Search code examples
powershelltext-parsing

Powershell: Combine next line with current line


I am looking for desired output as shown below. The main concept is to join the next line with current line and result into one line if it ends with a character.

Thank you

Current Output Desired Output

$file = 'textfile.txt'
$reportObject = @() 

foreach ($line in $file) {

  $content = [IO.File]::ReadAllLines($file)

  for ($i = 0; $i -lt $content.count; $i++) {

    $line = $content[$i]

    if ($line.StartsWith("Users")) {

      $a = 0

      while ($content[$i + $a].EndsWith("\")) {                                                #"

        $reportObject += $content[$i + $a]

        $a++

      }

      $reportObject += $content[$i + $a]

    }

  }
  $reportObject
}

Solution

  • # Use
    #   $reportObject = (Get-Content ...
    # to assign the resulting array of lines to your variable.
    (Get-Content -Raw textfile.txt) -replace '\\\r?\n' -split '\r?\n'
    
    • Get-Content -Raw textfile.txt reads the entire file into a single, multi-line strings, due to use of Get-Content's -Raw switch.

    • -replace '\\\r?\n' replaces a \ char. (escape as \\) followed by a newline (\r?\n)[1] with the (implied) empty string, and therefore effectively removes the matched sequence.

      • For more information about the regex-based -replace operator, see this answer.
    • -split '\r?\n' splits the resulting string back into an array of individual lines.

      • For more information about the regex-based -split operator, see about_Split.

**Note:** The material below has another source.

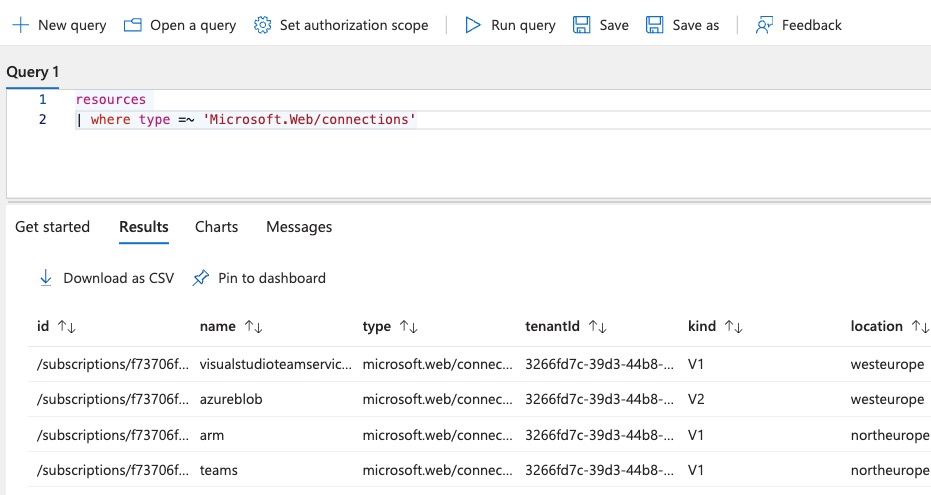Open the Messages tab

pyautogui.click(x=298, y=227)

    Note: If the input file had a trailing newline, the above array will have an additional empty element at the end:

    • If there are no other empty lines in the input (that you need to preserve), you can simply append -ne '' to the command above to remove all empty-string elements.

    • To only remove the last element, the simplest (albeit not most efficient) solution is to append
      | Select-Object -SkipLast 1 - see Select-Object's documentation.


    [1] This regex is a cross-platform way of matching a newline: it matches both Windows-style CRLF sequences (\r\n) and Unix-style LF-only (\n) newlines.